(Records from a collection)
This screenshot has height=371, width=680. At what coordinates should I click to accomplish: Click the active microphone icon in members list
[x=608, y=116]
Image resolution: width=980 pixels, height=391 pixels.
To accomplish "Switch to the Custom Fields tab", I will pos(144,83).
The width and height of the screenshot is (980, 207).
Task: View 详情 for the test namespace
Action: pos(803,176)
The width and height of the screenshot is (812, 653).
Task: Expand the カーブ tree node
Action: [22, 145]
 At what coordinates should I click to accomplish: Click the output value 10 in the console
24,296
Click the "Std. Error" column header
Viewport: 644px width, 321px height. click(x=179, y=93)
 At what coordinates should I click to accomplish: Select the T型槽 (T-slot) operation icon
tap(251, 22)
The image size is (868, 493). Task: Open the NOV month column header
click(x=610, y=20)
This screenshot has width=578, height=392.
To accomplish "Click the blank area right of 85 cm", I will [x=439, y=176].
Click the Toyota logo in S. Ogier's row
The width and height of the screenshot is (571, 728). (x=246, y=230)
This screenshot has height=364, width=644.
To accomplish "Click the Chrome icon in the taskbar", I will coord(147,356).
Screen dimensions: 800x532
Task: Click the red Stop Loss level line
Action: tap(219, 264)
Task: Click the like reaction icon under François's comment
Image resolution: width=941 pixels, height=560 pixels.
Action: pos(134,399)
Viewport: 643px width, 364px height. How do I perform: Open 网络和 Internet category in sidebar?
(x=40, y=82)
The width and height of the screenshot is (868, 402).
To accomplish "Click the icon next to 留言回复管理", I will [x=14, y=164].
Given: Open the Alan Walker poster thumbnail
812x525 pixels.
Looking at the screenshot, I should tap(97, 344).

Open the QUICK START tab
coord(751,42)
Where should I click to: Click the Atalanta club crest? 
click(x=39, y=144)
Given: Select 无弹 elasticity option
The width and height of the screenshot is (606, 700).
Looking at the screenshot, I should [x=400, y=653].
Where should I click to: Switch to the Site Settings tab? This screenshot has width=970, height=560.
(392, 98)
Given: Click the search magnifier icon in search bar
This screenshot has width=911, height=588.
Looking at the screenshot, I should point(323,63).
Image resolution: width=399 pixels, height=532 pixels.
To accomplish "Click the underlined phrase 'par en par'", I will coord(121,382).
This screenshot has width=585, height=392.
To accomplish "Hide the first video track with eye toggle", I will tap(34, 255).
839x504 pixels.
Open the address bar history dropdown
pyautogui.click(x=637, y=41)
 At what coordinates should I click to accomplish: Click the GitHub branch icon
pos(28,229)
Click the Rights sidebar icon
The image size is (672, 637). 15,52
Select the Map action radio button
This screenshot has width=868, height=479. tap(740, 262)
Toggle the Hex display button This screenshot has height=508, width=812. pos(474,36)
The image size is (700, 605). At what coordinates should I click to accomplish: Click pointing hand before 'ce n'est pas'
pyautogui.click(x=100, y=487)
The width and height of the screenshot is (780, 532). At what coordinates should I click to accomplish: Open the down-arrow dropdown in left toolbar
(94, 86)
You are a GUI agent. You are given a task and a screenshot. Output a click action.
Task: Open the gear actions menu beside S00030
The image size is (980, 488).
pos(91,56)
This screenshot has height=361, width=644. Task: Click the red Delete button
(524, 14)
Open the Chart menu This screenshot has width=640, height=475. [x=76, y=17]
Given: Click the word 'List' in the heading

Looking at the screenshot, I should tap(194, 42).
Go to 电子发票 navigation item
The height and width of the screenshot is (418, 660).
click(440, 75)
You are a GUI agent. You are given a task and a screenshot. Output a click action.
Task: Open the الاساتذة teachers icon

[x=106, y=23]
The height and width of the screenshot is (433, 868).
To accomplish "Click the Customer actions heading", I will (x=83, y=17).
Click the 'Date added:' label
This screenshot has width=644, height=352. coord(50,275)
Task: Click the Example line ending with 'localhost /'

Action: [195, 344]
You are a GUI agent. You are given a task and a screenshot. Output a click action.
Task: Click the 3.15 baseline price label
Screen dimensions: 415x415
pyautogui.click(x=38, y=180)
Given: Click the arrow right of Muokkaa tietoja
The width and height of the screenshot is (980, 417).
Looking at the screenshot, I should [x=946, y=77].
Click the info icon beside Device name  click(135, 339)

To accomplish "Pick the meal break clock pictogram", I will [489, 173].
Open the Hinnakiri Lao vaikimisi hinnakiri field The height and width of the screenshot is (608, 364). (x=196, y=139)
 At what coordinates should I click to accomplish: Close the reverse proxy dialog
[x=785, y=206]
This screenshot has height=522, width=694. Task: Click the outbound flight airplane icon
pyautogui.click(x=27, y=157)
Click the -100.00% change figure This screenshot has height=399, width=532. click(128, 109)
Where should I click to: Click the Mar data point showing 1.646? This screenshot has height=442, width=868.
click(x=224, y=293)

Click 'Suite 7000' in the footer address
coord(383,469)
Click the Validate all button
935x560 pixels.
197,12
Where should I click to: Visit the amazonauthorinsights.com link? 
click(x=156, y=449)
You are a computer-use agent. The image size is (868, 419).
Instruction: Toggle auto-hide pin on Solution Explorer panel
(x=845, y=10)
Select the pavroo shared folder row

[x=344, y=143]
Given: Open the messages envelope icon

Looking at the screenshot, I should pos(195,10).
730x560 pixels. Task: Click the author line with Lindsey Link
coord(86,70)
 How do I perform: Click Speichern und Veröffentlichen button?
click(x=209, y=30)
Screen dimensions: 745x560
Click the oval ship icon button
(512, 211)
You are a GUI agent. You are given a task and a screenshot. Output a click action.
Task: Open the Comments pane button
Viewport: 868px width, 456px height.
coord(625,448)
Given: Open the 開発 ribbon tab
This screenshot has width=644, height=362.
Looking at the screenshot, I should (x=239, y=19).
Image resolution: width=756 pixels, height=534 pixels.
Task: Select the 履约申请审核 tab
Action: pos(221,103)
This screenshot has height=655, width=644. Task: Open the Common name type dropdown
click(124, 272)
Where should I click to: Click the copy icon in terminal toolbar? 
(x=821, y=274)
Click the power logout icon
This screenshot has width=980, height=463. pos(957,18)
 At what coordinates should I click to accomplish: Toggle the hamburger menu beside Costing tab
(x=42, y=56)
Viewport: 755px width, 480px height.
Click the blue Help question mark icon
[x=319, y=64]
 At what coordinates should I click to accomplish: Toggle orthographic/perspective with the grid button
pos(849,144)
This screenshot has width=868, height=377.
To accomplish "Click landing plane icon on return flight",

TO DO:
Looking at the records above, return exactly the lines from the line with "The image size is (980, 488)." to the line with "Open the Chart", both ends included.

ANSWER TO THIS PROBLEM:
The image size is (980, 488).
pos(91,56)
This screenshot has height=361, width=644. Task: Click the red Delete button
(524, 14)
Open the Chart menu This screenshot has width=640, height=475. [x=76, y=17]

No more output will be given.